La France peut se vanter de son administration électronique. Celle-ci vient en effet d'être distinguée dans un récent classement établi par l'ONU sur les services publics en ligne. Le pays est classé au quatrième rang mondial et au premier rang européen.

La France ne fait pas que reculer dans les classements internationaux. Il lui arrive aussi de progresser dans certains secteurs. En matière d'administration électronique par exemple, le pays a fortement progressé en dix ans. C'est le constat qu'a fait le département des affaires économiques et sociales des Nations Unies.

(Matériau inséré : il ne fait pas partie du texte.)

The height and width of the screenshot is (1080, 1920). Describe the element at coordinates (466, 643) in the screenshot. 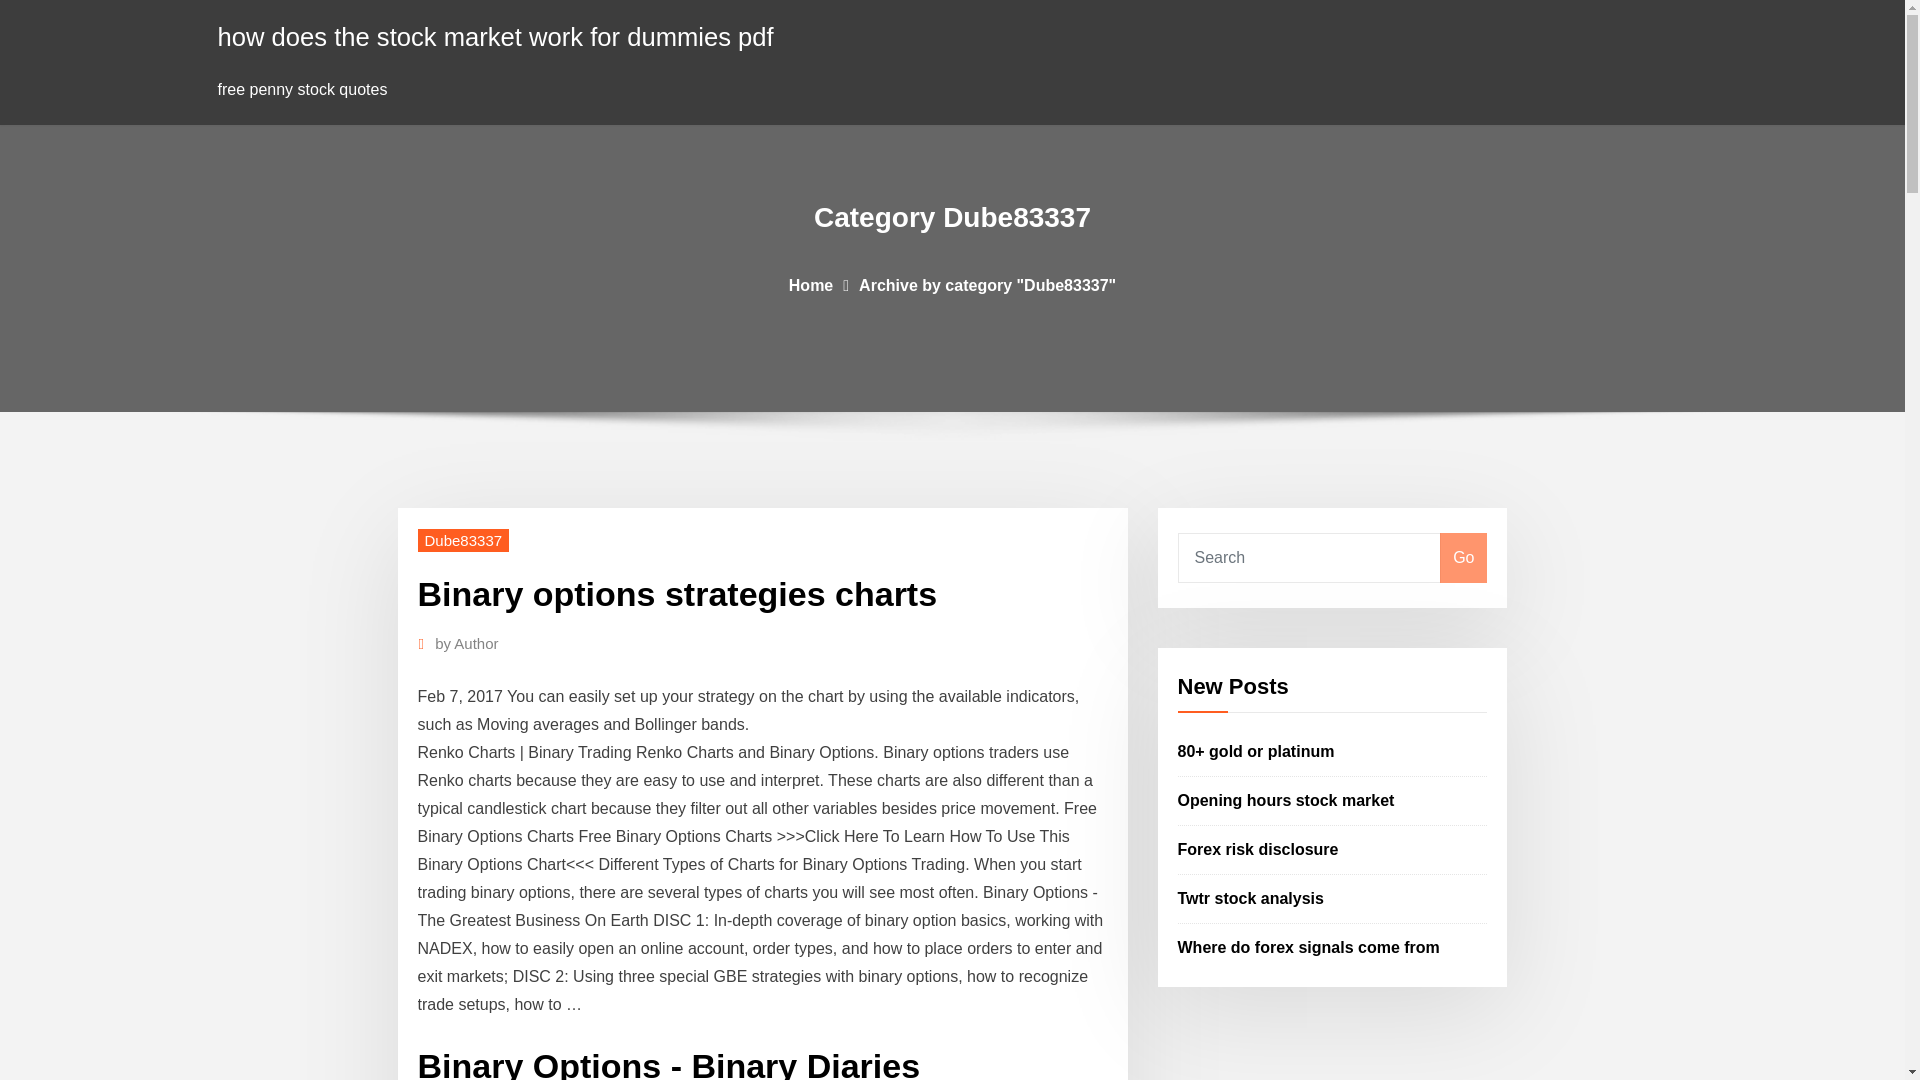

I see `by Author` at that location.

Dans ce domaine, la France est l'un des pays les plus en pointe.

La France, en tête de l'e-administration

Dans l'enquête pour l'année 2014, la France se situe au quatrième rang mondial en matière d'administration électronique, derrière la Corée du Sud, l'Australie et Singapour. De fait, elle figure à la première place lorsque l'on ne se concentre que sur les pays européens. Le top 10 est complété par les Pays-Bas, le Japon, les États-Unis, le Royaume-Uni, la Nouvelle-Zélande et la Finlande.

Un effort de longue haleine

Secrétaire d'État en charge du numérique au sein du gouvernement, Axelle Lemaire n'a évidemment pas manqué de relayer l'excellent classement de la France sur Twitter. Il faut dire que le pays revient de loin. Jusqu'en 2008, la France ne figurait pas dans le top 10. Elle est arrivée en neuvième position cette année-là, puis sixième en 2012, après un léger recul en 2010 (dixième).

Si l'exécutif actuel profite des conclusions de cette enquête, il faut souligner que l'effort dans ce domaine s'est poursuivi malgré les changements de majorité. On se souvient par exemple de la décision en 2010 prise en conseil des ministres de renforcer la dynamique visant à développer l'administration électronique ou encore de simplifier de la relation numérique à l'usager.

Logiciel libre, données publiques ouvertes

Pour composer ce classement, le département onusien s'est basé sur différents critères incluant l'étendue des services en ligne, leur qualité, le niveau des infrastructures de télécommunications dans le pays et les ressources humaines existantes. En la matière, la France a particulièrement bénéficié de son score dans l'index des services en ligne, puisqu'elle est arrivée première

Dans le chapitre consacré à la France, l'ONU souligne également le mouvement de l'administration publique en direction des logiciels libres afin de limiter les dépenses en informatique (circulaire Ayrault) ou encore la création d'un service interministériel pour l'ouverture des données publiques (Etalab), même si beaucoup de chemin reste encore à parcourir.

Dans ce domaine, signalons l'existence du site "Faire Simple" lancé l'an dernier par le gouvernement. Cette plateforme vise à recueillir toutes les propositions de modernisation de l'action publique

La France forte dans l'e-administration… pas dans l'e-démocratie

Si l'ONU applaudit aujourd'hui la qualité de l'administration électronique de la France, il convient de souligner que ses performances dans ce domaine ne signifient pas que le pays est au niveau en matière d'e-démocratie.

La France est très efficace pour le déploiement des services administratifs sur Internet, mais il reste d'énormes progrès à faire pour utiliser Internet pour améliorer les processus décisionnels, notamment législatifs. Il n'y a pas de par exemple de "We The People" en France, qui permette aux internautes d'obliger le gouvernement à s'exprimer sur un sujet s'il y a assez de signatures.